VA mHealth pilot runs into scheduling conflicts

A U.S. Department of Veterans Affairs (VA) mHealth pilot has run into problems with its ability to efficiently schedule appointments. The VA Mobile Health Veteran Appointment Request Pilot is an attempt to provide more than 600 Veterans with the ability to request primary care and mental health care appointments. However, the Appointment Request App does not work with scheduling software across VA medical centers and does not operate within the VA's varying business processes, officials said.
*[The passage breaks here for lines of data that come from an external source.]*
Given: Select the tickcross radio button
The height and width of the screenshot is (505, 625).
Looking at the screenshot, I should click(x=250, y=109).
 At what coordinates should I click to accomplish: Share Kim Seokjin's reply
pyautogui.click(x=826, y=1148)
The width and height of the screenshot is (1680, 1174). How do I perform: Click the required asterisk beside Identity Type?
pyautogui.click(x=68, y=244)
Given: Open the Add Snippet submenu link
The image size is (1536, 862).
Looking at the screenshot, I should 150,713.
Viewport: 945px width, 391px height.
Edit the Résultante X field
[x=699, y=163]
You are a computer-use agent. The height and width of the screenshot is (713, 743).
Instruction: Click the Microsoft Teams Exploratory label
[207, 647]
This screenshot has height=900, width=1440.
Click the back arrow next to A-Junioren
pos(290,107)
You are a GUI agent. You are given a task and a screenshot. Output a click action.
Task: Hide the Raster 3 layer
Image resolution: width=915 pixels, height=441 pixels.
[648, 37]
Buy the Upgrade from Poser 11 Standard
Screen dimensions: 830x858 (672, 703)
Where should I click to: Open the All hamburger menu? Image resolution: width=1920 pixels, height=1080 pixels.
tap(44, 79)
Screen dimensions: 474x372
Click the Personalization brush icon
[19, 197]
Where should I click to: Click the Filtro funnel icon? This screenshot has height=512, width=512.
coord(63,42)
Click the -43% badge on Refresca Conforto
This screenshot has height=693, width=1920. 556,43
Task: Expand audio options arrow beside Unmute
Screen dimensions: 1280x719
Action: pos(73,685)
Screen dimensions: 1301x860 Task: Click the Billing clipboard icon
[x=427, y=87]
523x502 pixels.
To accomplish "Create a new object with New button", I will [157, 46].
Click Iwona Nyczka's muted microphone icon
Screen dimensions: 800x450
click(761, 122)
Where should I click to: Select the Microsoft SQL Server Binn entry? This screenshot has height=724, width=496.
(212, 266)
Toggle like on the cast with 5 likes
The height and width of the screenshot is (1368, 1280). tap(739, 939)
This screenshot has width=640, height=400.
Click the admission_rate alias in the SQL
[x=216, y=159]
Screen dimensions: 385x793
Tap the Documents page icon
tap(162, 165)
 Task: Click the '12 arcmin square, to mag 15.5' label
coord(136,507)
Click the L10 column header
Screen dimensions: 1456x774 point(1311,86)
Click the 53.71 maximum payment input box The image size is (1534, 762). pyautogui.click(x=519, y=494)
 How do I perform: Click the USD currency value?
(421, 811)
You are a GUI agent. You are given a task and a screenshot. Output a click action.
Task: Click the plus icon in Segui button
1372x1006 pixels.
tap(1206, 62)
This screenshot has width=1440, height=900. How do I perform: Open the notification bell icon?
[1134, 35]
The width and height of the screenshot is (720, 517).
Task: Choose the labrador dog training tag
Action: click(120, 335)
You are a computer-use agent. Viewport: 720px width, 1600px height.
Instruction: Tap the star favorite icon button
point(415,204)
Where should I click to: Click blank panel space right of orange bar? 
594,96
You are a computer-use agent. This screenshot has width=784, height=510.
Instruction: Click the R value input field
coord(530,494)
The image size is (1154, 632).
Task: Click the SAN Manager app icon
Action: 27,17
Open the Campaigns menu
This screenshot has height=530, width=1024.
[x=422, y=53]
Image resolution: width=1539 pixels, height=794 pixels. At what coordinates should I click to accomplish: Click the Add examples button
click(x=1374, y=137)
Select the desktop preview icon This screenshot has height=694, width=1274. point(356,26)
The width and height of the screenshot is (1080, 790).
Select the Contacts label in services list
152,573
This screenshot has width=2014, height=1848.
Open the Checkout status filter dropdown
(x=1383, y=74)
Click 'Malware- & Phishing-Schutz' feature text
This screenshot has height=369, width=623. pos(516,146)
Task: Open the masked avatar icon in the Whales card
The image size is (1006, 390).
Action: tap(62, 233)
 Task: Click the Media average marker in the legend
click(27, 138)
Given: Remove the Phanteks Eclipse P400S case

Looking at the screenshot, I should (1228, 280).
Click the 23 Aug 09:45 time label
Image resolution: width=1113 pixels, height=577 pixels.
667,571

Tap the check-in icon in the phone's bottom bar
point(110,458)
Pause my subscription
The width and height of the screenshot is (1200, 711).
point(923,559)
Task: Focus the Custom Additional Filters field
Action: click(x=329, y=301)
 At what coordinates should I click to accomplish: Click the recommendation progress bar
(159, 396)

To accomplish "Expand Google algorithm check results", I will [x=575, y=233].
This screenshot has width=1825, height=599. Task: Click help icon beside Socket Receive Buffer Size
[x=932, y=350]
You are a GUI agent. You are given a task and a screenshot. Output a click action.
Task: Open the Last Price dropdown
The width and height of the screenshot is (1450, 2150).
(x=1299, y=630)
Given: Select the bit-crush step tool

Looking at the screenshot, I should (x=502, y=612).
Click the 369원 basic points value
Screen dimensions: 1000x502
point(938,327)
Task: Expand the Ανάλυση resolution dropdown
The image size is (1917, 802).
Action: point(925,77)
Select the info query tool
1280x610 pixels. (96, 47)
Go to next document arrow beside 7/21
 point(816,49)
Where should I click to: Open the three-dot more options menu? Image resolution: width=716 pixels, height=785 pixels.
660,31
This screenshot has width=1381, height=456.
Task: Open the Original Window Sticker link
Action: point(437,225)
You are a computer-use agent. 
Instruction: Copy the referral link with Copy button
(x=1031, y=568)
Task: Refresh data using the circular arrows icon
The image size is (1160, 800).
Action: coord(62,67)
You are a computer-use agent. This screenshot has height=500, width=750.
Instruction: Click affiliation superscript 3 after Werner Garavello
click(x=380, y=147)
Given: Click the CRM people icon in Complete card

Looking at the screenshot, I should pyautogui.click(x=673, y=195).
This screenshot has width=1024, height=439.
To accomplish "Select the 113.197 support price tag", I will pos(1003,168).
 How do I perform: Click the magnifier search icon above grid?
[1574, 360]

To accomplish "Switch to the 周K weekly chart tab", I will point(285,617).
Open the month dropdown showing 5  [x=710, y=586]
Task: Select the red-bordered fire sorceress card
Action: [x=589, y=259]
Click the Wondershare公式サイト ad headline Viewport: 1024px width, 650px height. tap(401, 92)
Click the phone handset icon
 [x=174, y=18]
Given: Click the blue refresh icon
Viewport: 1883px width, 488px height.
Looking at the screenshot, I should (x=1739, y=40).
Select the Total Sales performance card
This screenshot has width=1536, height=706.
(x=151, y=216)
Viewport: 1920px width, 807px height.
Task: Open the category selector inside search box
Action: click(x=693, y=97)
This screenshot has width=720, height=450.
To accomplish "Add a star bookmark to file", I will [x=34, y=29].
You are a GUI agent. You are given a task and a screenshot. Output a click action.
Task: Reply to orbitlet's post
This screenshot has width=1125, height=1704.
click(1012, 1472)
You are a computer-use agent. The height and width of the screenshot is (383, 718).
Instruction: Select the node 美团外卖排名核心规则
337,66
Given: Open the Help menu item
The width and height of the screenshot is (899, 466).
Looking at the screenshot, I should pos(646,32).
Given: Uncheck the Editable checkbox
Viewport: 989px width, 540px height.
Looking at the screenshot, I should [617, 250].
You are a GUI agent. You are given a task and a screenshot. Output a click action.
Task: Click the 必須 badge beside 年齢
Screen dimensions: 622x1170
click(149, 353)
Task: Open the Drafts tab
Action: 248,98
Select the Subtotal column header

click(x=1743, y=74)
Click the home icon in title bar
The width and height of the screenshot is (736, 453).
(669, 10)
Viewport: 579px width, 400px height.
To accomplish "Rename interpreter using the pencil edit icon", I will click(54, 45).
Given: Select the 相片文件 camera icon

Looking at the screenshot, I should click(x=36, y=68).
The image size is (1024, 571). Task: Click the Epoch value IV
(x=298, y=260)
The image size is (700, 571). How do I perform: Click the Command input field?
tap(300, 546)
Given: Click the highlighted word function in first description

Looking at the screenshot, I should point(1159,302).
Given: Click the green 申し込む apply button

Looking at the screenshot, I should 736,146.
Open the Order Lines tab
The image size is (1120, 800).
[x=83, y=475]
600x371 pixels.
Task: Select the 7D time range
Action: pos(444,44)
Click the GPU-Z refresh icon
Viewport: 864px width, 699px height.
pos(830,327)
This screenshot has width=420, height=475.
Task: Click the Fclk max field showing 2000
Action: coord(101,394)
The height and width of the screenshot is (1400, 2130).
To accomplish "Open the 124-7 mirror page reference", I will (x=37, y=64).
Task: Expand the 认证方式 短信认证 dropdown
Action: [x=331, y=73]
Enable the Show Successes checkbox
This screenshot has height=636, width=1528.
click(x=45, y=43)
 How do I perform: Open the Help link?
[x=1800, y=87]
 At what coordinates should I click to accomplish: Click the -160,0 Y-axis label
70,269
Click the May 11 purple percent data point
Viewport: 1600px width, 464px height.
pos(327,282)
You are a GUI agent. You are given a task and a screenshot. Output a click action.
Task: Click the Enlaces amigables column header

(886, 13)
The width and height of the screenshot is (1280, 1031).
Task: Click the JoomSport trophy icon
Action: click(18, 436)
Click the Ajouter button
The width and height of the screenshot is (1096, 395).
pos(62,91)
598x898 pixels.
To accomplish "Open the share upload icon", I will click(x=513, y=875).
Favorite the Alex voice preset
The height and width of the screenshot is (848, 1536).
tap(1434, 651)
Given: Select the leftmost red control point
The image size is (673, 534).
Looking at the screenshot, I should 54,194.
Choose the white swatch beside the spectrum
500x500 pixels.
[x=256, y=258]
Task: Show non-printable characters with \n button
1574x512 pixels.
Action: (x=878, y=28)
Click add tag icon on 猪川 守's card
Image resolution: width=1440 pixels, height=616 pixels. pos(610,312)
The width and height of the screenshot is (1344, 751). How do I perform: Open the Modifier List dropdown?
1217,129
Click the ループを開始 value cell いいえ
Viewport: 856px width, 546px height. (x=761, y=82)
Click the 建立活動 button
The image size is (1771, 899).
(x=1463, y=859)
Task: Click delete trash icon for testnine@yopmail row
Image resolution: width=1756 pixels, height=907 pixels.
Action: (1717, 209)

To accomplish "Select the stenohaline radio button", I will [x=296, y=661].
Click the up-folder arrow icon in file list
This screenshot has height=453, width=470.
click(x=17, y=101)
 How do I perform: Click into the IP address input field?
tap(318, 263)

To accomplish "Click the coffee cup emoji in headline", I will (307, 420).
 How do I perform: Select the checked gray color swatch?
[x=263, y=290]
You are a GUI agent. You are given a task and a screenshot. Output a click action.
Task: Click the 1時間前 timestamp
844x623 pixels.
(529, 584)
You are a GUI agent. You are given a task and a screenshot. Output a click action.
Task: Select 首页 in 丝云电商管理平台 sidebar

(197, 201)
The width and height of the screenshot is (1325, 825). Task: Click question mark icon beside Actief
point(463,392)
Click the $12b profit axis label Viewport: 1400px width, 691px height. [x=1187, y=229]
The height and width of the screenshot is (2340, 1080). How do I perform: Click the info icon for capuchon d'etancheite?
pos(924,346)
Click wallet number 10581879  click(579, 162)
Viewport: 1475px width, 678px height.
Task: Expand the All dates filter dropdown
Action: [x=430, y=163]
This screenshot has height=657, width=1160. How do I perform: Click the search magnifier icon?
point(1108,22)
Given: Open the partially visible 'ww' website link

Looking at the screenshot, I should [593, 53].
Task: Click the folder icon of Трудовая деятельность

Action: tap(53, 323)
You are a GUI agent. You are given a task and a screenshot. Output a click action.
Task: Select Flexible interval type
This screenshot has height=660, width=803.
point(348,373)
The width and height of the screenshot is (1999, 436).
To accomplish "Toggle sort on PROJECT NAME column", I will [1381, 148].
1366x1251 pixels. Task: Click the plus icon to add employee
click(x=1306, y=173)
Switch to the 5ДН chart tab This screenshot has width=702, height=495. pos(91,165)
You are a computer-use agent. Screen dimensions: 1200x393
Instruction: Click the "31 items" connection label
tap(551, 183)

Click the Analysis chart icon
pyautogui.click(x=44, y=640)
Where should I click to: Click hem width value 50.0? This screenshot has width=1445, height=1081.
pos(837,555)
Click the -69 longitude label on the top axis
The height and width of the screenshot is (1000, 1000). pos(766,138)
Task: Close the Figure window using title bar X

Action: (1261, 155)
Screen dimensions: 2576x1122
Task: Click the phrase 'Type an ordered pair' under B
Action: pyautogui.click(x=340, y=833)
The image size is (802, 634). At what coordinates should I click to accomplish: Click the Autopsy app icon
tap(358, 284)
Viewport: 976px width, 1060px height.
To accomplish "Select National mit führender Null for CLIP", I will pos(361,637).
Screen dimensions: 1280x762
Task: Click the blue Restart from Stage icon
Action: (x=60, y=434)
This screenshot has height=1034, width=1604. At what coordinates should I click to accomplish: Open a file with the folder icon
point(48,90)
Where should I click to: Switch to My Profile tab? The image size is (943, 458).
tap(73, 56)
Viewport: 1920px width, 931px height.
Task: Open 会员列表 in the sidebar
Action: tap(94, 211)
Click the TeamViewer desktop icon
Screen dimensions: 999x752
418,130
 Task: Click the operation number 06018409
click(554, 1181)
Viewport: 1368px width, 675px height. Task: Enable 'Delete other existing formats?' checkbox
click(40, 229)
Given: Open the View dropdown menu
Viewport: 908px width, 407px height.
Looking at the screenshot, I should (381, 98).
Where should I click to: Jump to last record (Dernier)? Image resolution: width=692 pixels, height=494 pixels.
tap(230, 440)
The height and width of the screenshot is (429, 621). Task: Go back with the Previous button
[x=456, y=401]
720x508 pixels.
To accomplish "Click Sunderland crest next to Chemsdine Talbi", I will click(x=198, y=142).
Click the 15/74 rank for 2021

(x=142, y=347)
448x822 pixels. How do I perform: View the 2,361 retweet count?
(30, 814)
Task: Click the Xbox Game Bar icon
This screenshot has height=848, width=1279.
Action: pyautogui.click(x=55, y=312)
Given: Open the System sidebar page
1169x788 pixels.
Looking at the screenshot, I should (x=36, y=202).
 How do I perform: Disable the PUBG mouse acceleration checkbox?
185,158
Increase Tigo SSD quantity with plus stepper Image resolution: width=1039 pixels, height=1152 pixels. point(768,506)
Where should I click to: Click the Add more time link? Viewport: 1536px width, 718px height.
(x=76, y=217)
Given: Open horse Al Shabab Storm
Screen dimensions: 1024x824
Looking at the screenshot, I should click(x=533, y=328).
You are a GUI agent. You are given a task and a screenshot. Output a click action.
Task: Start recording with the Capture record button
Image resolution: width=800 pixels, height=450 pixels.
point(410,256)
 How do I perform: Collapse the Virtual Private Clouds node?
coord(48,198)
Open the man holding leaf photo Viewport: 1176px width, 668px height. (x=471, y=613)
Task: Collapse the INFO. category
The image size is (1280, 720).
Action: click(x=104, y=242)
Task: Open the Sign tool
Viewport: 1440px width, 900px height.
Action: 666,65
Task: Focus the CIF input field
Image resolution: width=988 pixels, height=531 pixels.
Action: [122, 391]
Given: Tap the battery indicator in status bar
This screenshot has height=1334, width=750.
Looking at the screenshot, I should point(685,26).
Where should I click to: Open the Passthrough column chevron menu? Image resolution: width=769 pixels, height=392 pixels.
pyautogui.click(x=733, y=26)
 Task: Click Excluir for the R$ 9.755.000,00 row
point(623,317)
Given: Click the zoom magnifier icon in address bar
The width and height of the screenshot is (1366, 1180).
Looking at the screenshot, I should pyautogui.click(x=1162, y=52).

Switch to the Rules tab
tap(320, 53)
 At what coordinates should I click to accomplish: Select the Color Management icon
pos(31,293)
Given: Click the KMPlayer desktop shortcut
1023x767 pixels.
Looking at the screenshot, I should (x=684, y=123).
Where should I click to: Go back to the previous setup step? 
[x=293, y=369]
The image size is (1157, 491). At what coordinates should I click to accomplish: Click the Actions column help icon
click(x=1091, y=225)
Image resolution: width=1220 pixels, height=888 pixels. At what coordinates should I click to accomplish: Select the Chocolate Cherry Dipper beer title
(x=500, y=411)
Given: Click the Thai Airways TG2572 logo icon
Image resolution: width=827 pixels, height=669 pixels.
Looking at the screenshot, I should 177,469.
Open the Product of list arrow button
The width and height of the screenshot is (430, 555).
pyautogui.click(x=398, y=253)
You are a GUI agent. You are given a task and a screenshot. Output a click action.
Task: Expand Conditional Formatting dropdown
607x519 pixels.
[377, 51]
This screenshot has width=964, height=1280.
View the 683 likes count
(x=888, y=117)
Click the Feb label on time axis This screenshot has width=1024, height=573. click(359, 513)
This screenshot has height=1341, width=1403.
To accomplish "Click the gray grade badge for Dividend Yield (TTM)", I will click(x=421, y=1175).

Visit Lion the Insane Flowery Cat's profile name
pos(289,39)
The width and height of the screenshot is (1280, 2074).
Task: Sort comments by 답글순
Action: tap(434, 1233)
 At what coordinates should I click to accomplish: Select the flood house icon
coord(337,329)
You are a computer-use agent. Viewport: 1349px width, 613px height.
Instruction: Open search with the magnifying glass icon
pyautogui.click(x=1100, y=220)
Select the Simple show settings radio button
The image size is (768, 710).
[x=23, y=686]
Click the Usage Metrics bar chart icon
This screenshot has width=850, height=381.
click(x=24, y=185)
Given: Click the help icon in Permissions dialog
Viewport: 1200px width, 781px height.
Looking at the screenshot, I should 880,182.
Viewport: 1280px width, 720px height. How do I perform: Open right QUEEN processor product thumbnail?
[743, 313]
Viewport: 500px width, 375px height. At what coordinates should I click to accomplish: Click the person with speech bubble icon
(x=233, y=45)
Neil Evans, M.D. (pictured right), Co-Director of the Veterans Health Administration's Connected Health Office, told FierceMobileHealthcare that the vision long term is to "get to the point where we display schedules and allow Veterans to book [appointments] directly," instead of the pilot's current practice of having the VA's scheduling clerks schedule appointments. Evans said the VA is working on this "significant technical challenge," particularly for a "healthcare system with more than 1,400 sites of care and 250,000 plus employees." 

"We developed an application that lets patients tell us their preferences for when they want an appointment," he said. "If the VA can meet those times, the appointment is made [for them] and the Veteran receives a notification that the transaction is finished." 

As part of the pilot, the VA requires its scheduling clerks to review every request and every response sent to them by Veterans via the app. "Appointment clerks work from 9 a.m. to 5 p.m. ET weekdays and will respond to requests as quickly as possible," states the VA's website. "During the pilot phase, requests submitted after 5 p.m. will not be answered until the next business day." Earlier this year, the pilot was launched at the Washington, D.C. VA Medical Center and VA Palo Alto Health Care System in California.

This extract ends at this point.